No contexto da escola B constantemente os alunos buscam superar os desafios
propostos. As características dos alunos não mudam muito de uma realidade para outra, mas
evidenciamos que a forma como o professor conduz as aulas e desenvolve os conteúdos é
primordial, é a metodologia que proporciona uma aula atrativa, dinâmica e com produção de
conhecimentos.
Nessa perspectiva:
O aprender a fazer é permeado pela compreensão do que se faz, de uma consciência
de si e dos outros, desenvolvida pela necessidade de se decidir frente aos novos
desafios que são impostos. Os desafios impulsionam a adaptação ao meio; o controle
das emoções; a aceitação de um desequilíbrio como fonte de um (re) equilíbrio. A
organização e facilitação do ambiente de prática e dos materiais utilizados são
fatores indispensáveis ao atendimento das possibilidades de execução do aprendiz
que, autonomamente, toma decisões para tornar-se mais competente no contexto
esportivo em que está inserido (DARIDO; OLIVEIRA, 2008, p. 67).
Nesse sentido, o professor proporciona um ambiente adequado para trabalhar melhor
as emoções incentivar o desenvolvimento humano e a identidade dos alunos.

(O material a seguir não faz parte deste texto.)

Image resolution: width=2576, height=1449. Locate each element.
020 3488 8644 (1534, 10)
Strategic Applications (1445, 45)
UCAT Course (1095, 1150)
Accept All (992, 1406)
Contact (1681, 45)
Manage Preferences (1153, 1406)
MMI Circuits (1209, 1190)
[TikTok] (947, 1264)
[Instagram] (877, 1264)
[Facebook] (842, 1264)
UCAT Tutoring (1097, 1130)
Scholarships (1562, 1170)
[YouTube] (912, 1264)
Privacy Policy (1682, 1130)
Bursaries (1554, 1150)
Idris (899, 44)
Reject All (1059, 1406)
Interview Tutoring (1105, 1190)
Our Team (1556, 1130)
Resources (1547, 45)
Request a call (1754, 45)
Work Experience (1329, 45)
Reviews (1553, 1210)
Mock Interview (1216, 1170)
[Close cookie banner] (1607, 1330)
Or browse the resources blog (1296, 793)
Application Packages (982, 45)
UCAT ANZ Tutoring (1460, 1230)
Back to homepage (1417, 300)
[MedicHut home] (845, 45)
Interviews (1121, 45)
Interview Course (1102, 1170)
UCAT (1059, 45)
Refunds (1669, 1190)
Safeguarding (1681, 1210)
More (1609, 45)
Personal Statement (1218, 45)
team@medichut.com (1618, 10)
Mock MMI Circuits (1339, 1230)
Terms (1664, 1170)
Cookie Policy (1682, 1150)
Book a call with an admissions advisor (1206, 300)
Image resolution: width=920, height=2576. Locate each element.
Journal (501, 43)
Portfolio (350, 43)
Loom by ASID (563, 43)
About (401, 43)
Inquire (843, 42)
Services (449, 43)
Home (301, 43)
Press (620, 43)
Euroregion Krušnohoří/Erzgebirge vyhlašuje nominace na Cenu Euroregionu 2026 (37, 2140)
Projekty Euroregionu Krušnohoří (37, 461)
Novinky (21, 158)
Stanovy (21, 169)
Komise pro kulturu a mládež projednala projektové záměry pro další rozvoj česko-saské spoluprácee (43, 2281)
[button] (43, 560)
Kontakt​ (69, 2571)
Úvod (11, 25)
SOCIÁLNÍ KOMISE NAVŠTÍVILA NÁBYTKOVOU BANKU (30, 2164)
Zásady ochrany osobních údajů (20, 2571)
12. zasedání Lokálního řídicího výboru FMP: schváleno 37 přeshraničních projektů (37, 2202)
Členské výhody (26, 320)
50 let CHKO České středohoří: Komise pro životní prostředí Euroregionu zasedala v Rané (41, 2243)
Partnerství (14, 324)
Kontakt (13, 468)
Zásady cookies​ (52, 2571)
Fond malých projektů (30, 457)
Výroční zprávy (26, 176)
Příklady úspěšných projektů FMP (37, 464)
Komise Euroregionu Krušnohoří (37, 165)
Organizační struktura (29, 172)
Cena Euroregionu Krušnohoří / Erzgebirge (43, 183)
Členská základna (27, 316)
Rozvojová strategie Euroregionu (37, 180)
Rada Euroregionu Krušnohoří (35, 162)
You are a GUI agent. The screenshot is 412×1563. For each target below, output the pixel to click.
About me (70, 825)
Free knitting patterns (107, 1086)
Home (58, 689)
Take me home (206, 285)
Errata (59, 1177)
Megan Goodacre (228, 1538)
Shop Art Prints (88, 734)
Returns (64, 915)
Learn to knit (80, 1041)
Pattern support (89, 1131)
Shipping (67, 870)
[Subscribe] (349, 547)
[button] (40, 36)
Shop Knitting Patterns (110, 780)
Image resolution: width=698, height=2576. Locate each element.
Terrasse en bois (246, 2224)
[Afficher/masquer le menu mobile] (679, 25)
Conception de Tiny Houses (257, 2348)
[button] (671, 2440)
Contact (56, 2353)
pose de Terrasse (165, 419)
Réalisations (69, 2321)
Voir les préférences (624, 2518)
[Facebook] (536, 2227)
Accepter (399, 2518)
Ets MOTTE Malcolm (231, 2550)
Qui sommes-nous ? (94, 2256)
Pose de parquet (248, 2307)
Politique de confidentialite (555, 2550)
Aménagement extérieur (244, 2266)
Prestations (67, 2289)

Possibilita aos
alunos a compreensão das práticas esportivas em suas diferentes dimensões já que
proporciona articulações com o contexto social em que os mesmos estão inseridos.
O professor na escola deve atuar como um mediador do conhecimento, atuando na
formação de opiniões e compreensão da realidade. Gramsci (2007) tem a concepção de que as
opiniões não são formadas espontaneamente no cérebro do indivíduo, mas sim “tiveram um
centro de formação, de irradiação, de difusão, de persuasão, houve um grupo de homens ou
até mesmo uma individualidade que as elaborou e apresentou na forma política da atualidade”
(GRAMSCI, 2007, p. 82).
A escola como um aparelho privado de hegemonia participa desse processo de
irradiação e difusão de concepções de mundo. O professor precisa compreender o esporte
nesse contexto como uma ferramenta que também dissemina formas de pensar e que
vivenciado em todo âmbito escolar pode ter diferentes objetivos, mas todos sem perder de
vista os aspectos educacionais.
Para que o esporte assuma esse caráter educacional defendido pelo PST-PME este
deve ser considerado um esporte da escola. Santin, (2007) comenta que o esporte da escola
não pode ser aquele assumido, trazido de fora, nos mesmos moldes que é praticado nas
88
grandes competições esportivas, nem pode ser “consumido” da mesma forma que a mídia
transmite por meio dos espetáculos esportivos. O esporte da escola assume princípios
pedagógicos é aquele que se adapta ao processo educacional faz parte da grade curricular e
não pode ser uma atividade secundária.
4.2.2 Categoria 2: Metodologias para o ensino do esporte no PST-PME: influência na
produção de conhecimentos
Acreditamos que o planejamento, a sistematização e um aporte metodológico são
cruciais para o processo de ensino e aprendizagem do esporte como uma prática consciente.
Nesta categoria pretendemos evidenciar o processo de construção dos conhecimentos a partir
das observações da escola B. Como evidenciamos anteriormente o papel do professor em
levantar questionamentos sobre o que se faz e o porquê se faz levam os alunos a refletirem
sobre o esporte como algo pertencente a um contexto social e por ele influenciado.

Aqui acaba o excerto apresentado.